• [Exercices proposés]
a. Comment traduire en anglais cette phrase du texte sur les moyens de paiement : « Les paiements sans contact ont le vent en poupe: si on n’en recensait que 16% dans les paiements par carte en 2019, ils avaient grimpé à 39% en 2022, en Belgique. » ?
b. Pourriez-vous poursuivre le texte sur les moyens de paiement à partir de sa dernière phrase ?

• [Texte extrait]
Au fil des ans, les paiements par carte gagnent même du terrain, au détriment du cash. L’an dernier, assure-t-on chez Bancontact Payconiq Company, les Belges ont utilisé leur carte plus de deux milliards de fois pour payer ou retirer de l’argent. En 2022, abonde la Banque centrale européenne, 48% des transactions financières s’appuyaient sur une carte et moins de 5%, sur un appareil mobile, smartphone ou montre connectée, par exemple. En revanche, la carte prédominait (56%) en valeur des opérations, devant le cash (29%) et les applications mobiles (5%). Les paiements sans contact ont le vent en poupe: si on n’en recensait que 16% dans les paiements par carte en 2019, ils avaient grimpé à 39% en 2022, en Belgique. Très loin pourtant des 88% enregistrés à Chypre.

Pour autant, les paiements en espèces ne sont pas jetés dans les oubliettes de l’histoire bancaire, loin s’en faut. En 2022, 45% des achats opérés dans des points de vente étaient réglés au moyen de pièces et de billets. Un chiffre, certes, en recul par rapport à 2019, lorsque le cash représentait encore 58% des transactions, mais non négligeable pour autant. «Cette popularité de l’argent liquide se manifeste principalement dans les poches des Belges puisque quatre répondants sur dix ont « généralement » ou « toujours » de l’argent liquide sur eux lorsqu’ils sont à l’extérieur, indique Valéry Halloy, porte-parole de BNP Paribas Fortis, en s’appuyant sur une enquête réalisée en 2023 par sa filiale de la marque Nickel. Mais, paradoxalement, seuls 6% affirment payer toujours en espèces pour leurs achats. Cette observation semble conforter la place occupée par le cash en tant que réserve de valeur et moins en tant qu’outil de paiement.»

«Si la carte bancaire disparaît un jour, ce sera graduel.»

Un moyen de paiement parmi d’autres

Pour payer son plein d’essence, une réservation de billet de train ou un café vite fait, il y a donc la carte bancaire, mais il n’y a pas qu’elle. Depuis quelques années, les transactions financières se dématérialisent. Les paiements peuvent s’opérer en ligne via un QR code identifié par smartphone, des applications permettent de se rembourser aisément entre amis après une soirée pizza, et de nouveaux acteurs comme Apple Pay, Google Pay, Fitbit Pay et Garmin Pay servent de canal pour des paiements mobiles en magasin ou en ligne.

Il existe aussi des cartes virtuelles, comme celles proposées par la fintech britannique spécialisée dans les services bancaires Revolut, ou la banque en ligne N26, mais aussi, désormais, par certaines banques qualifiées de traditionnelles.

• [Extrait des données]
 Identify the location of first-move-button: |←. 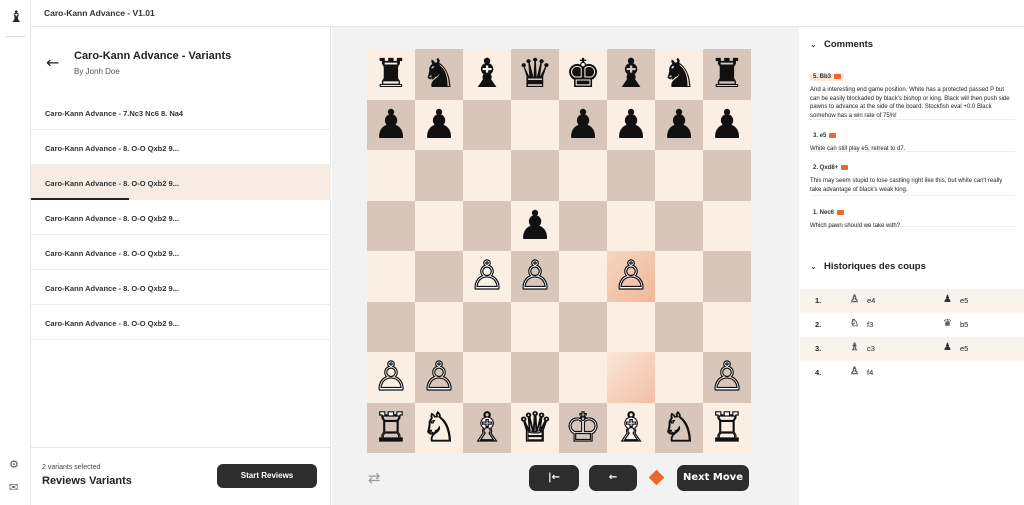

• [Corrigé des exercices]
a. Contactless payments are on the rise: while they made up only 16% of card payments in 2019, they had climbed to 39% by 2022 in Belgium.

b.
Longtemps en position dominante sur le marché des transactions bancaires, dès lors qu’elles avaient le monopole de la distribution des cartes, les banques font désormais face à davantage de concurrence. «Elles tentent d’innover – notamment par le paiement sans contact – pour introduire de nouveaux moyens de payer, observe Julie Frère, porte-parole de testachats. En 2020, par exemple, KBC a proposé des montres, bagues, bracelets et autres porte-clés permettant d’effectuer des paiements sans contact grâce à une puce NFC incorporée. Le projet a toutefois été stoppé en 2023.» Chez Belfius, les paramètres de chaque carte de débit ou de crédit peuvent être réglés par le client. «En fonction de ses besoins et/ou de ses craintes, il peut ainsi désactiver l’option sans contact, en modifier la limite, ou bloquer les transactions Internet», détaille la porte-parole Ulrike Pommée.

On pense encore au partenariat conclu entre Mastercard et Live Nation pour l’achat de places de concert. «Cette stratégie vise bien sûr à fidéliser les clients mais aussi à conserver la première place dans les moyens de paiement les plus utilisés», analyse Julie Frère.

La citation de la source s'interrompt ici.